RuntimeError: Function 'SoftmaxBackward' returned nan values in its 0th output

I’m training tacotron2 (a TTS model) using the seq2seq model with attention.
I use nvidia apex to train the model with mixed precision, and I got the following error:

Traceback (most recent call last):
  File "train.py", line 709, in <module>
    main()
  File "train.py", line 650, in main
    scaled_loss.backward()
  File "/opt/conda/lib/python3.6/site-packages/torch/tensor.py", line 184, in backward
    torch.autograd.backward(self, gradient, retain_graph, create_graph)
  File "/opt/conda/lib/python3.6/site-packages/torch/autograd/__init__.py", line 123, in backward
    allow_unreachable=True)  # allow_unreachable flag
RuntimeError: (140597717193280,)

This was confusing, so I added torch.autograd.set_detect_anomaly(True) in the code. Then I got:

[W python_anomaly_mode.cpp:60] Warning: Error detected in SoftmaxBackward. Traceback of forward call that caused the error:
  File "train.py", line 709, in <module>
    main()
  File "train.py", line 618, in main
    args)
  File "/workspace/tacotron2/tacotron2/model.py", line 435, in decode
    attention_weights_cat, mask)
  File "/opt/conda/lib/python3.6/site-packages/torch/nn/modules/module.py", line 577, in __call__
    result = self.forward(*input, **kwargs)
  File "/workspace/tacotron2/tacotron2/model.py", line 113, in forward
    attention_weights = F.softmax(alignment, dim=1)
  File "/opt/conda/lib/python3.6/site-packages/apex/amp/wrap.py", line 28, in wrapper
    return orig_fn(*new_args, **kwargs)
  File "/opt/conda/lib/python3.6/site-packages/torch/nn/functional.py", line 1498, in softmax
    ret = input.softmax(dim)
 (function print_stack)
Traceback (most recent call last):
  File "train.py", line 709, in <module>
    main()
  File "train.py", line 618, in main
    args)
  File "train.py", line 429, in consistency_training_subroutine
    scaled_loss.backward()
  File "/opt/conda/lib/python3.6/site-packages/torch/tensor.py", line 184, in backward
    torch.autograd.backward(self, gradient, retain_graph, create_graph)
  File "/opt/conda/lib/python3.6/site-packages/torch/autograd/__init__.py", line 123, in backward
    allow_unreachable=True)  # allow_unreachable flag
RuntimeError: Function 'SoftmaxBackward' returned nan values in its 0th output.

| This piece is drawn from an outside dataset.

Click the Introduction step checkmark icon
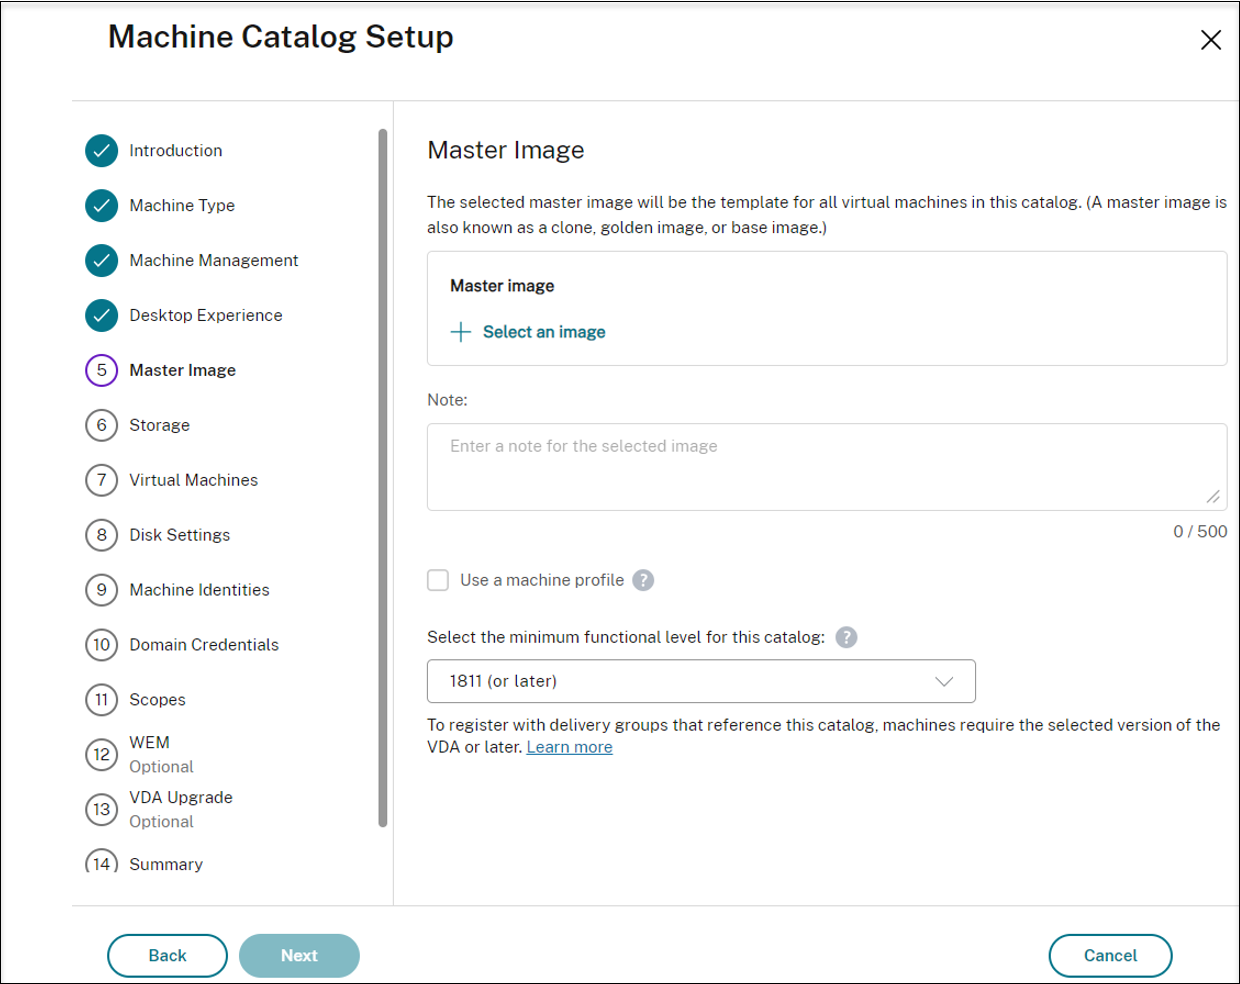 coord(101,151)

Looks like the above error happened when computing the gradient of the softmax layer for computing attention weights.
I first tried to print out the input tensor (including max and min value) of softmax, and I got:

tensor([[ 3.7246,  0.2996,  1.9951,  ...,  4.5039,  5.5117,  6.2266],
        [ 2.9258, -0.5249,  0.3879,  ...,  4.8828,  4.8750,  9.7031],
        [-6.9258, -8.2266, -8.1016,  ...,    -inf,    -inf,    -inf],
        ...,
        [-9.0312, -9.9531, -9.3047,  ...,    -inf,    -inf,    -inf],
        [-1.9766, -8.1562, -5.5586,  ...,    -inf,    -inf,    -inf],
        [-8.2656, -5.7539, -6.9531,  ...,    -inf,    -inf,    -inf]],
       device='cuda:0', dtype=torch.float16, grad_fn=<MaskedFillBackward0>)
tensor(12.4922, device='cuda:0', dtype=torch.float16, grad_fn=<MaxBackward1>)
tensor(-inf, device='cuda:0', dtype=torch.float16, grad_fn=<MinBackward1>)

Here the minimum -inf is filled for the padded positions in the batch.

I think this may because the maximal value float16 can support is 65536, torch.exp(12.4922) will output inf. So I closed the apex but the problem still appeared.

I wonder if there are good methods to solve this problem or help me understand this problem well.
Thank you.

1 Like

We recommend to use the native mixed-precision training utility via torch.cuda.amp, which will use flaot32 for the softmax operation as given here.

@ptrblck I still get NaNs although surrounding the linear layer and log_softmax with with torch.cuda.amp.autocast(enabled=False):

Check what the input dtypes to these operations are and make sure they are safe to use or just enable auocast as it will do the right casts for you.